We will also likely see another disease with pandemic potential in the near future. Have we applied what we learned from COVID-19 to ensure the digital health ecosystem is in a better place than it was before the pandemic? 

For all these challenges, digital health is and will be critical. For example, too many countries lack an effective civil registration and vital statistics (CRVS) system to capture mortality data. In such situations, you do not know who is dying of what. Without that data, you cannot understand how effective your health system is, and you cannot make informed decisions. At the core of that problem is building an effective CRVS system, but you also need to link it up to your information architecture, train people on how to use it, and build policies to support it.  

Q: What excites you the most about Digital Square? 
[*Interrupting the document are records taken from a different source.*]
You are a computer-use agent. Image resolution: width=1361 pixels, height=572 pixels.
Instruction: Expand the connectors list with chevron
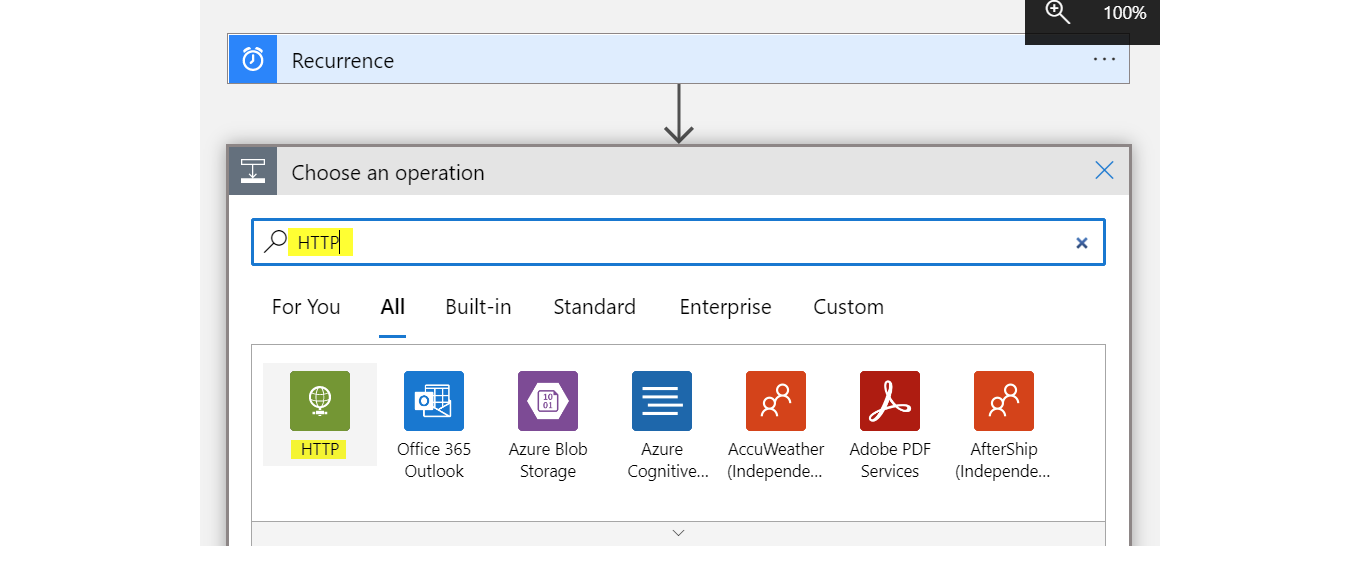678,533
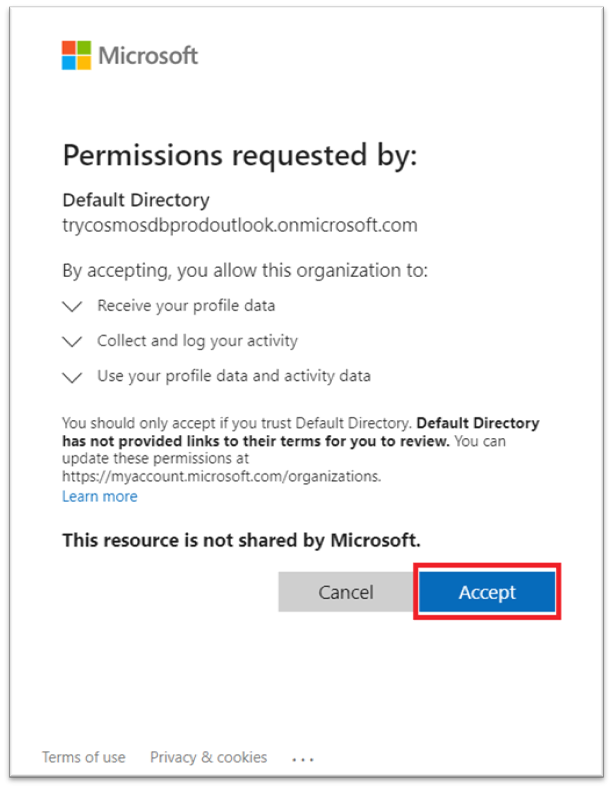Click the Microsoft wordmark text
The height and width of the screenshot is (789, 613).
click(x=148, y=55)
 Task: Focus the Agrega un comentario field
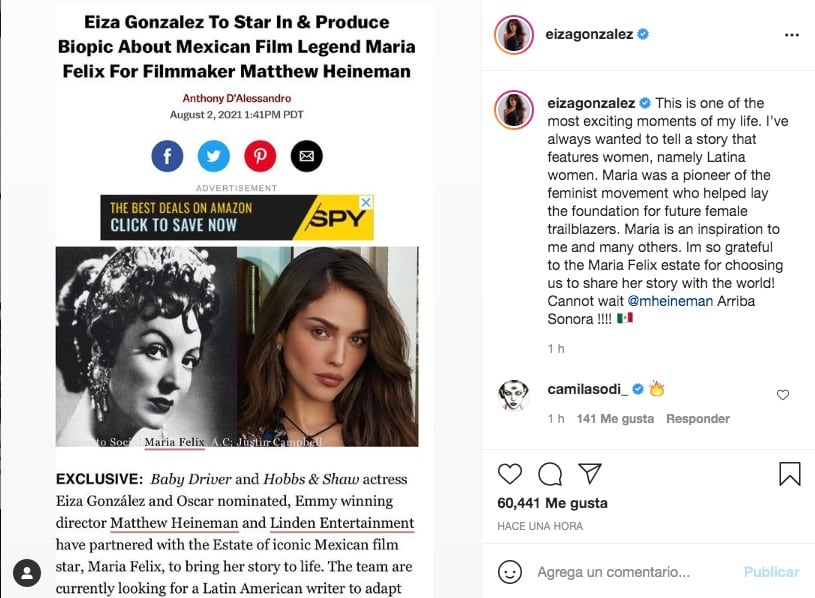click(x=630, y=572)
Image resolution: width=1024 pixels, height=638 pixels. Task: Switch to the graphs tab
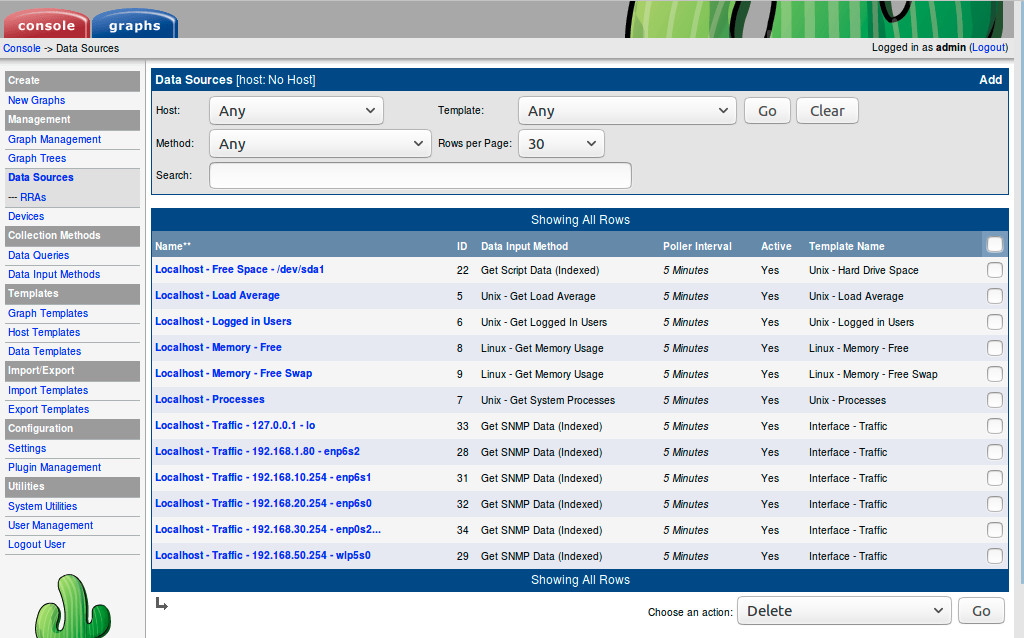134,24
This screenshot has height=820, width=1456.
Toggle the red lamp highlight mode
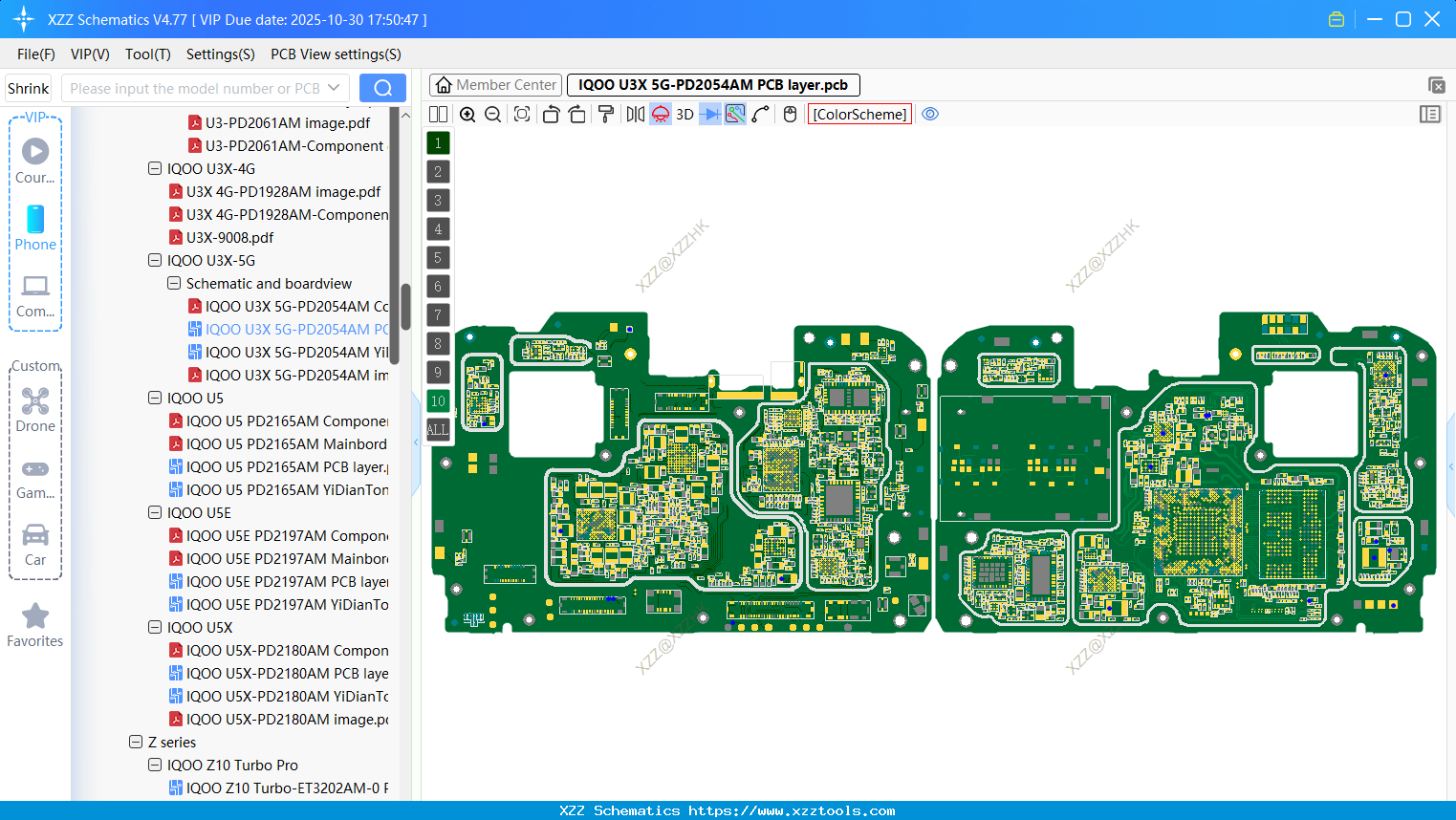coord(660,114)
Digital Square is uniquely positioned around market shaping. There are very few entities out there that make it their mission and entire job to figure out how mature an ecosystem is and build a strategy around it, and that's what I think Digital Square has done with building an ecosystem of choice for global goods. By finding the global goods that are the most mature, we can then build a business case around their sustainable financing so that we can support countries with implementation. 
 
I'm excited about how we take the ambition of shaping digital health markets and ask ourselves—what is the next emerging market for which we need to be one step ahead of the curve?  
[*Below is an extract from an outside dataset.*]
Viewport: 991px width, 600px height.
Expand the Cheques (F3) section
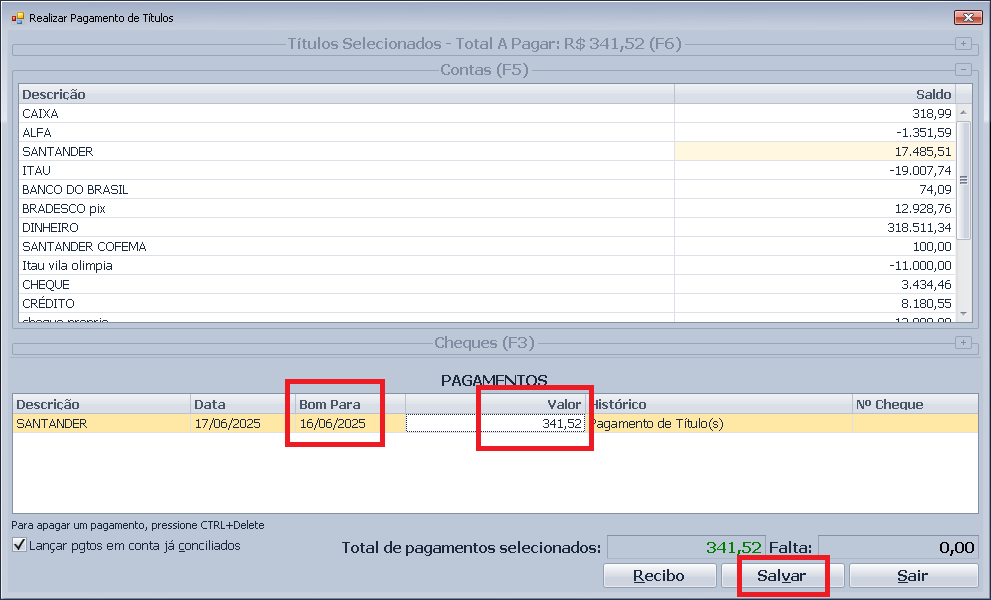click(x=963, y=343)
In the AI space, for example, we will need a robust regulatory system for these technologies to reach the bedside and have an impact on patient care. We need an enabling ecosystem that captures the right data. When we take a tool that was trained on data that was maybe collected in Massachusetts, but you are trying to use it in Tanzania, we need to be able to test whether it works in Tanzania without just assuming it does. 

Localization is key. In the vaccine space, prior to COVID-19, the continent of Africa produced less than 1 percent of the vaccines that it consumed despite consuming over 25 percent of the global vaccine supply. This system has essentially made a continent reliant on the rest of the world for a critical health intervention. We risk doing the same for digital health technologies like AI.  

Whilst developing digital tools, we need to think about the regulatory systems, manufacturing capability, and technical support capacity that would allow tools to be developed and regulated across Asia, Africa, and Latin America without regularly relying on the rest of the world. There are enough brilliant people in every country that I'm certain that if ministries of health needed support, they should be able to find it locally. The role Digital Square can play as a market-shaping entity is in bringing those folks together, introducing them to the open-source products governments are interested in implementing, and designing a novel business model that allows them to earn a livelihood whilst also supporting the maintenance of the software they're using. 

Q: One final question—what book has had the biggest impact on your life? 

The Last Lecture by Randy Pausch

The book that has had the greatest impact on me is The Last Lecture by Randy Pausch. He was a professor of computer science at Carnegie Mellon University, where they have a tradition of inviting professors to give a lecture as if it were the last lecture they ever gave. Pausch was dying of pancreatic cancer at the time and passed away about a year after giving the lecture. 

The two biggest things I took from the book are, first, the importance of having fun at work. The other piece is the idea of brick walls—which he defines as the obstacles that prevent us from achieving the goals we've set for ourselves.  

In my role as the Executive Director at Digital Square, I am sure we’ll face many obstacles, but I couldn’t be more excited to work with you all to address them. We’ve set lofty goals to help advance health equity through digital health and I know that, through teamwork, we can achieve them.  


Welcome, Bilal! We look forward to doing great things together.